財務省が大阪地検に提出した決裁文書が書き換え後のものであったため、地検の指摘を受けて書き換え前のものに差し替えたとの報道が事実かと出席議員が確認を求めたのに対し、財務省の担当者はかみ合わない答えを繰り返したうえ、大阪地検への文書の提出は1度かとの問いに「回数は言えない」と回答。これを受けて杉尾秀哉参院議員が「改ざん後の文書を提出したら地検から『それは違う』と言われ、改ざん前の文書を提出したとの報道がある」と指摘したところ、記事も含めて認識していないとの回答だったうえ、「改ざん後の文書を大阪地検に提出したのは事実か」の問いにも財務省の担当者は明言を避けた。これを受けて、任意提出である以上、目録があり、提出時期も内容も明記されているはずであることから、14日のヒアリングまでに詳細を提出するよう財務省に要請した。
参院の求めに応じて実施された会計検査院の検査の際に、財務省は書き換え後の文書を提出する一方、国土交通省は書き換え前の資料を提出したため、会計検査院がそれらの食い違いを認識していたことが12日のヒアリングで明らかになったことに関して、神本美恵子参院議員が事実関係の確認を求めた。会計検査院の担当者は12日のヒアリングで、「財務省に確認したところ、財務省から提出されたものが最終版であるという説明を検査の過程で受けた」旨を説明していた。13日のヒアリングでは、この点について国交省に確認していなかったことを明らかにした。

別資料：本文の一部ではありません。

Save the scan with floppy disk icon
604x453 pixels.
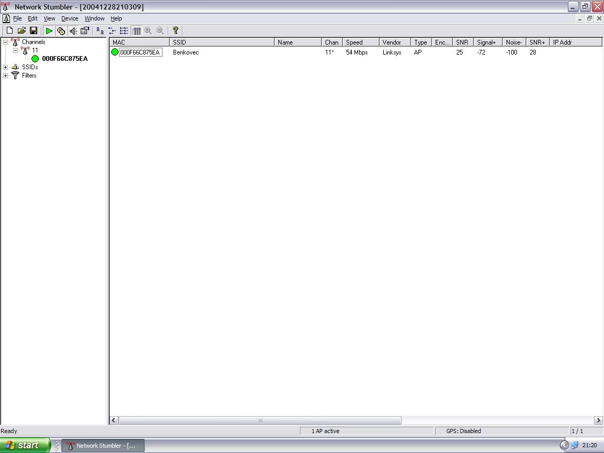[x=34, y=31]
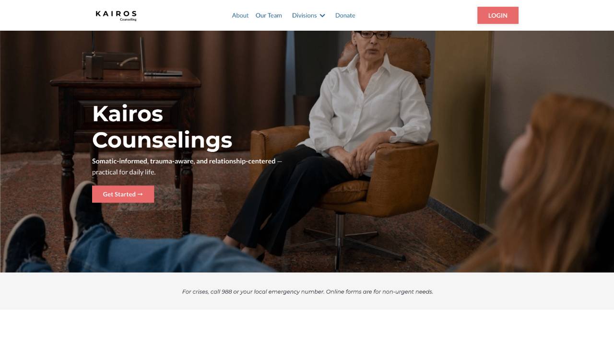
Task: Click the Kairos Counseling logo
Action: coord(116,15)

財務省から契約直後に決裁文書を渡されていた国土交通省が、5日の時点で財務省に「自分たちは違う文書を持っている」と書き換え前の文書のコピーを渡したとの報道に関して、事実関係の確認を求める声があった。これが事実であれば、財務省は書き換え前の別文書の存在をすでに5日時点で把握しながら、8日の時点で「文書はこれしかない」と国会に書き換え後の文書を提出したことになり、出席議員からは財務省の対応を問題視する声が相次いだ。
福田昭夫衆院議員は、書き換えがあったと財務省が認めた14件の決裁文書について、起案日、決済日、最終決裁権者、いつ発見されたか、調査の手法と規模の一覧――の提示を求めた。